The other three hosts bounce up and down in excitement, high-five each other in delight.

Kurt shakes his head, bemusedly.  “Right, Pearl?”  He grins at me.  “Look at that.”


Thursday, August 4, 2016

I'll Bet a Pencil Would Fit Nicely...

Part of my descent into cranky world-weariness involves the young man about to walk by me.

He doesn’t know it – and probably wouldn’t care if he did, him bein’ a young’un and all – but for the next couple of minutes, I am holding him directly responsible for the battle I am engaged in, the battle wherein I consciously work on not frowning.

His pants, heavens above, his pants are buckled just below his butt.

Not a jaunty slip of the waist, not a ribald flash of crack, but a full-on, you-don’t-know-me-I-wear-my-pants-the-way-I-want, belt-cinched, thigh-hobbled, future-chiropractic-needing middle-finger-by-way-of-trousers to every single person passing him on the street – nay, every person in the world.
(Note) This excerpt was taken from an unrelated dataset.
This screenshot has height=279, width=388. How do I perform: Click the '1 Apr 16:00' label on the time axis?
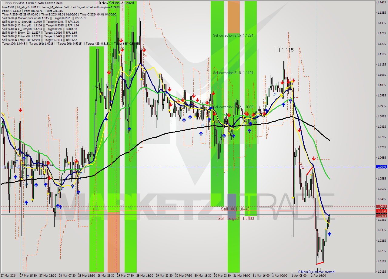tap(318, 275)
OK.  Maybe not every person in the world.

Whew. 

That descent happened so much faster than I expected it would.

Mr. These Are My Underwear passes, a half-smoked cigarette stuffed behind one ear, one hand holding a cell phone, the other holding up his pants.  The urge to trip him wells up in me as I feel a crooked smile spread across my face.

“Hey,” I say, “Your pants are falling down.”

He doesn’t hear me but instead continues his way down the street where he will no doubt meet up with others of a similar fashion ilk. 


Good luck to him.

Tuesday, August 2, 2016

Come Here! No, Go Away! GAH

The angst I feel at this time of my life is not becoming. 

I mean sure, it was cute when I was a teenager – even somewhat adorable in my 20s!  But firmly ensconced in my 50s?  Muddled, anxious, crabby, lonely, and sweaty, maybe.

Not becoming.

I dislike my moodiness and have taken to faking jocularity in public.  Hi!  How are you!  Me?  Oh, fine, fine.  You know, it certainly is hot out!  That’ll change soon enough, huh?  OK – yeah, you, too!  Talk to you later!

Sigh.

Truth be told, I sailed through my teens.  Aside from being unreliable, contemptuous, snide, disagreeable, and sneaky, I was not an entirely bad person, despite what you may read in my yearbook.

And now, it’s all I can do to keep the scowl off my face.

How does this work now?  How do I go from loving the people around me to secretly wishing that they’d, oh, you know, drop dead?

I keed!  I keed!  Please don’t drop dead!

Argh.  I need someone much, much larger than me to wrap me in a blanket, swaddle me tight, and beam lovingly into my eyes until I fall asleep.

Followed by treats, words of praise, and a steak, medium-rare.

I am in the middle of writing this when I get a text from a relative:  I’m crabby and hormonal and a complete monster. What do I do?

What do you do? 


Oh, honey.  You sit here next to me.